After a week of these vibrant green drinks for breakfast, Carly DeFilippo can attest that they’re energy in a cup.
By Carly DeFilippo
Energy in a Cup: All Green Smoothie
The hype around health smoothies always made me suspicious, but after a week of these vibrant green drinks for breakfast, I can honestly attest that they're energy in a cup!
- ½ cup water
- 2 celery stalks
- ½ cucumber
- 3 romaine leaves
- 5 kale leaves (de-stemmed)
- 1 ripe avocado
- 1 tbsp minced ginger
- ¼ cup chopped basil
- ¼ cup chopped mint
- Lemon juice/lime juice/unfiltered apple cider vinegar
- Pour water into your blender.
- Finely chop and add to blender (one vegetable at a time) celery, cucumber, romaine, kale, avocado.
- Scoop out ripe avocado, blend into mixture.
- Add minced/chopped ginger and herbs to mixture.
- When you are ready to serve, add acidity to taste: either a healthy squeeze of lemon/lime juice, or - for an extra-healthy boost - a splash of raw, unfiltered apple cider vinegar.
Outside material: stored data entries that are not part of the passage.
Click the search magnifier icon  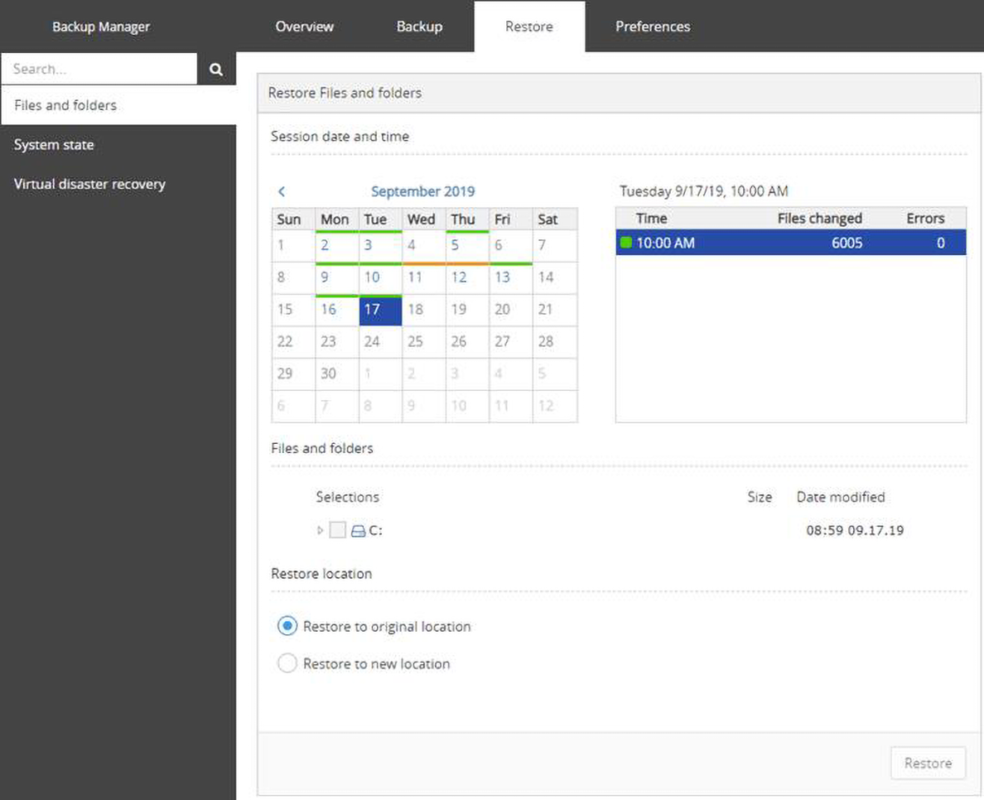click(216, 70)
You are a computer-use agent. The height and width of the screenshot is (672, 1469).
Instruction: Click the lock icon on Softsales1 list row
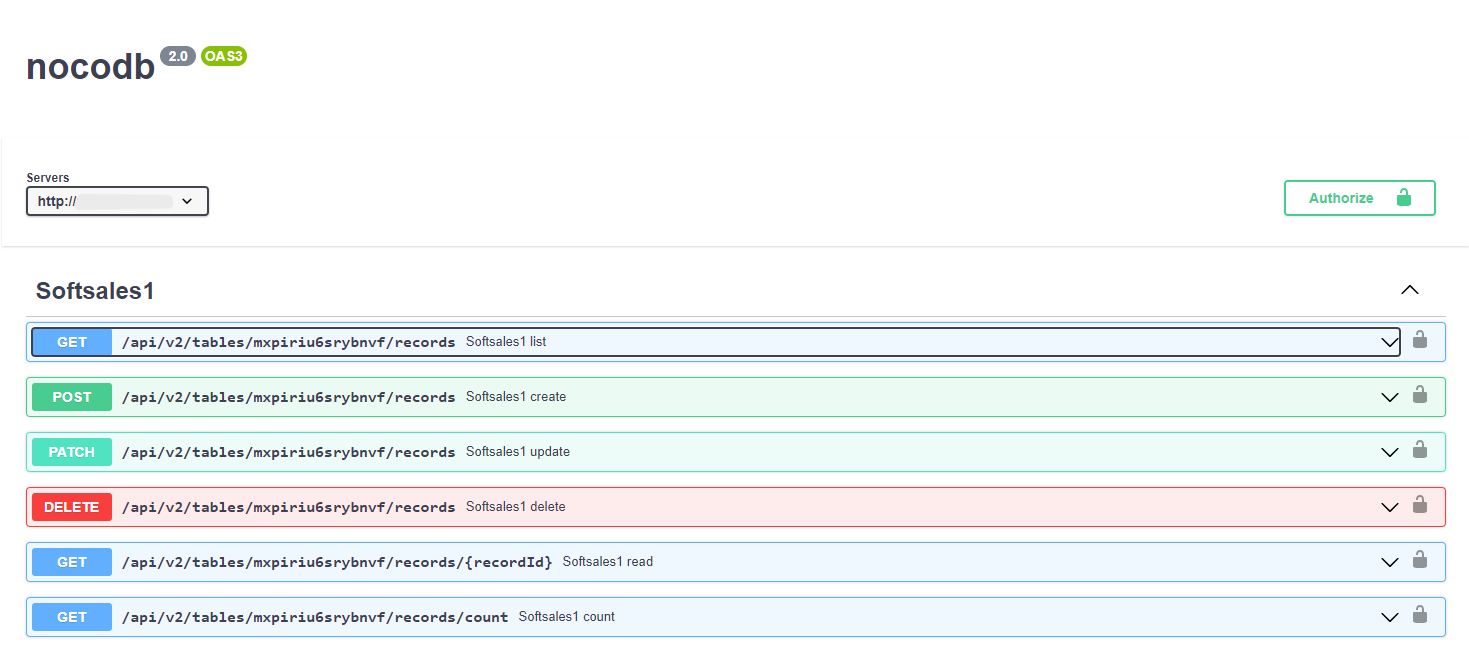tap(1419, 341)
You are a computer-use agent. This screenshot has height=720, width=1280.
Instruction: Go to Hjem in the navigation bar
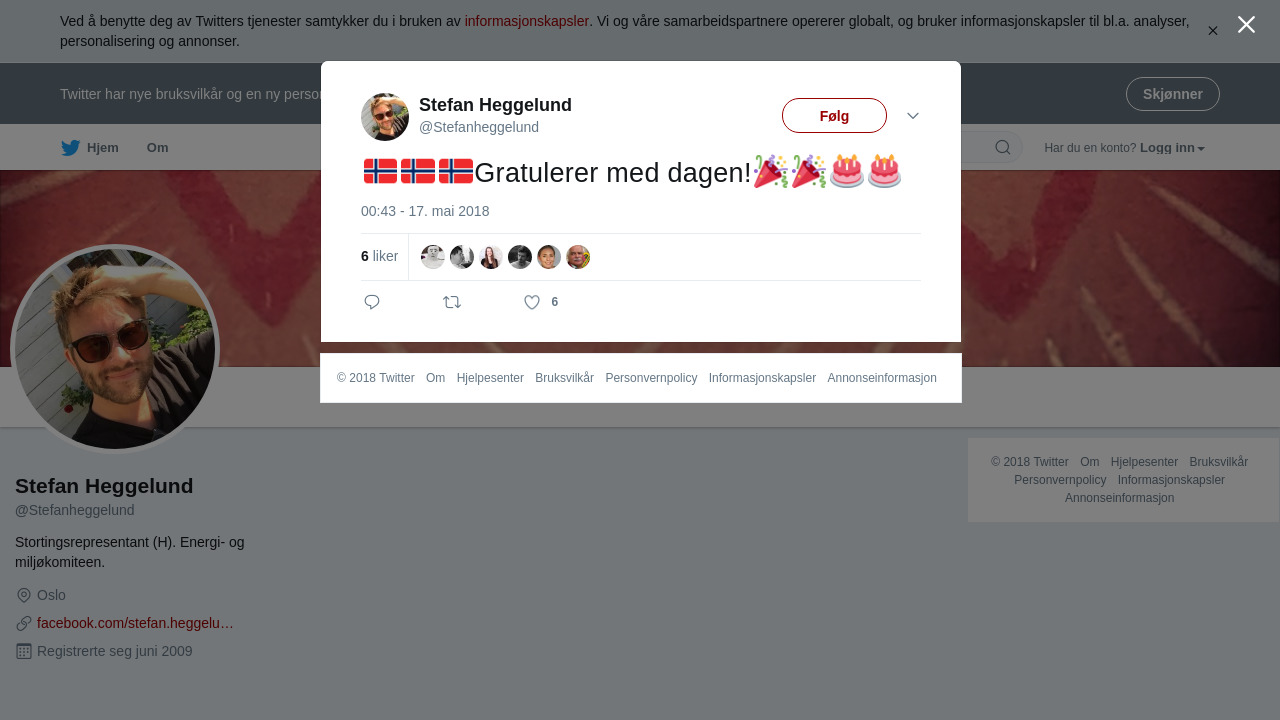(103, 148)
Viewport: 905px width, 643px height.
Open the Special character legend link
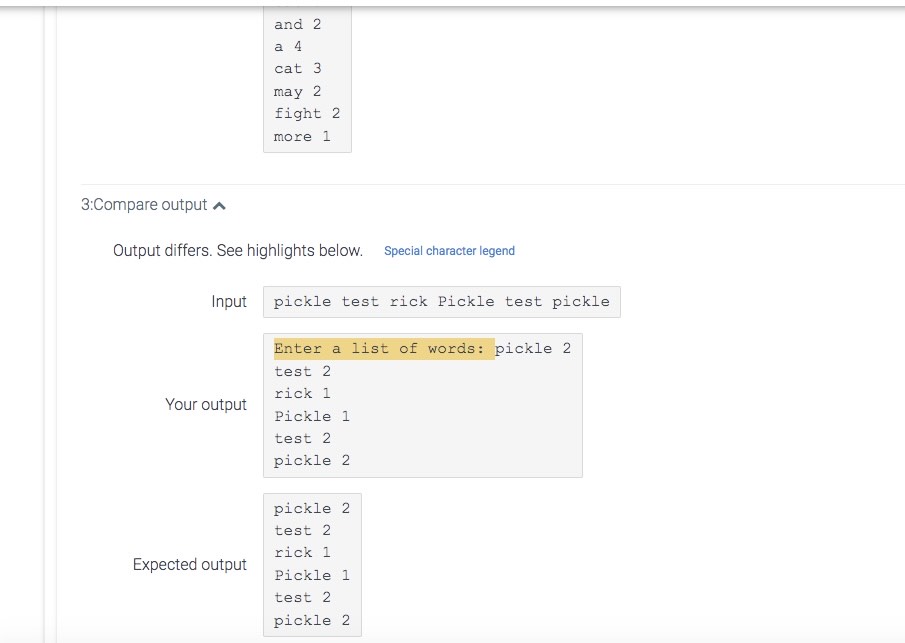[449, 251]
Unless you have a very high-powered blender, like a Vitamix, make sure each vegetable is thoroughly blended into the water before adding the next. You can use a wooden spoon to pre-mix the rougher vegetables into pre-existing liquid in order to ease the process. You can vary the amount of water you use to fit your texture preferences - and/or you can make thicker smoothies for easier conservation, then add a bit of water and stir when you're ready to drink.